• [Exercise]: Rewrite all the records with "coordinate pair" changed to "point" and everything else left as it is.

((

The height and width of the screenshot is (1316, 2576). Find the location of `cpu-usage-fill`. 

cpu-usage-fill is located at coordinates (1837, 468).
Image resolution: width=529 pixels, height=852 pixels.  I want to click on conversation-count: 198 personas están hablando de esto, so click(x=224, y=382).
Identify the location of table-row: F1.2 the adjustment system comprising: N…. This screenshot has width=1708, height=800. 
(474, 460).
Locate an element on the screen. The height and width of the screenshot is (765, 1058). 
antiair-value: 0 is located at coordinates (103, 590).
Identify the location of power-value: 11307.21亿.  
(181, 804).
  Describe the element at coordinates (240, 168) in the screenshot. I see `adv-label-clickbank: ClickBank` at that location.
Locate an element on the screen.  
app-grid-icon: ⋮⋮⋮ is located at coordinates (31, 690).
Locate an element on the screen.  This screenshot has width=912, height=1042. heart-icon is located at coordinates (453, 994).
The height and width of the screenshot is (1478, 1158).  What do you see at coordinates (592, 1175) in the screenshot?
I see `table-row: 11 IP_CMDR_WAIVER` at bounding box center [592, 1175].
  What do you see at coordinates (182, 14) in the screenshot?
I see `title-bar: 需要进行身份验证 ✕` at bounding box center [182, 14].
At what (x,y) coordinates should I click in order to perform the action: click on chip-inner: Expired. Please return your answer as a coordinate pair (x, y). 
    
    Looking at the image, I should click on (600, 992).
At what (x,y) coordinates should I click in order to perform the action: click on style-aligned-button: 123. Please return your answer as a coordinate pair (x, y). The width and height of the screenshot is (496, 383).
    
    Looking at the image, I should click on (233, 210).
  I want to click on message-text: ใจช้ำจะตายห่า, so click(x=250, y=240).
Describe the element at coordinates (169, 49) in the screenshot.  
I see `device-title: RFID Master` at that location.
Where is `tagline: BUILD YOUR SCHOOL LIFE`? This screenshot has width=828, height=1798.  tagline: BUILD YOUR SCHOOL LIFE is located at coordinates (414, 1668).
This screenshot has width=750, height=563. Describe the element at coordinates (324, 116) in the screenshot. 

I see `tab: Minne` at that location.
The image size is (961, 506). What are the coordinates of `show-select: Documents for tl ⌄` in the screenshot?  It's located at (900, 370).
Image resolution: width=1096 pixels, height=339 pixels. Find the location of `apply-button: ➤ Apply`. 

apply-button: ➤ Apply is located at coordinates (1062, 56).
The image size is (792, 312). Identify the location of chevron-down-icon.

))

• [Output for this exercise]:
The height and width of the screenshot is (1316, 2576). Find the location of `cpu-usage-fill`. 

cpu-usage-fill is located at coordinates (1837, 468).
Image resolution: width=529 pixels, height=852 pixels.  I want to click on conversation-count: 198 personas están hablando de esto, so click(x=224, y=382).
Identify the location of table-row: F1.2 the adjustment system comprising: N…. This screenshot has width=1708, height=800. 
(474, 460).
Locate an element on the screen. The height and width of the screenshot is (765, 1058). 
antiair-value: 0 is located at coordinates (103, 590).
Identify the location of power-value: 11307.21亿.  
(181, 804).
  Describe the element at coordinates (240, 168) in the screenshot. I see `adv-label-clickbank: ClickBank` at that location.
Locate an element on the screen.  
app-grid-icon: ⋮⋮⋮ is located at coordinates (31, 690).
Locate an element on the screen.  This screenshot has width=912, height=1042. heart-icon is located at coordinates (453, 994).
The height and width of the screenshot is (1478, 1158).  What do you see at coordinates (592, 1175) in the screenshot?
I see `table-row: 11 IP_CMDR_WAIVER` at bounding box center [592, 1175].
  What do you see at coordinates (182, 14) in the screenshot?
I see `title-bar: 需要进行身份验证 ✕` at bounding box center [182, 14].
At what (x,y) coordinates should I click in order to perform the action: click on chip-inner: Expired. Please return your answer as a point (x, y). 
    
    Looking at the image, I should click on (600, 992).
At what (x,y) coordinates should I click in order to perform the action: click on style-aligned-button: 123. Please return your answer as a point (x, y). The width and height of the screenshot is (496, 383).
    
    Looking at the image, I should click on (233, 210).
  I want to click on message-text: ใจช้ำจะตายห่า, so click(x=250, y=240).
Describe the element at coordinates (169, 49) in the screenshot.  
I see `device-title: RFID Master` at that location.
Where is `tagline: BUILD YOUR SCHOOL LIFE`? This screenshot has width=828, height=1798.  tagline: BUILD YOUR SCHOOL LIFE is located at coordinates (414, 1668).
This screenshot has width=750, height=563. Describe the element at coordinates (324, 116) in the screenshot. 

I see `tab: Minne` at that location.
The image size is (961, 506). What are the coordinates of `show-select: Documents for tl ⌄` in the screenshot?  It's located at (900, 370).
Image resolution: width=1096 pixels, height=339 pixels. Find the location of `apply-button: ➤ Apply`. 

apply-button: ➤ Apply is located at coordinates (1062, 56).
The image size is (792, 312). Identify the location of chevron-down-icon.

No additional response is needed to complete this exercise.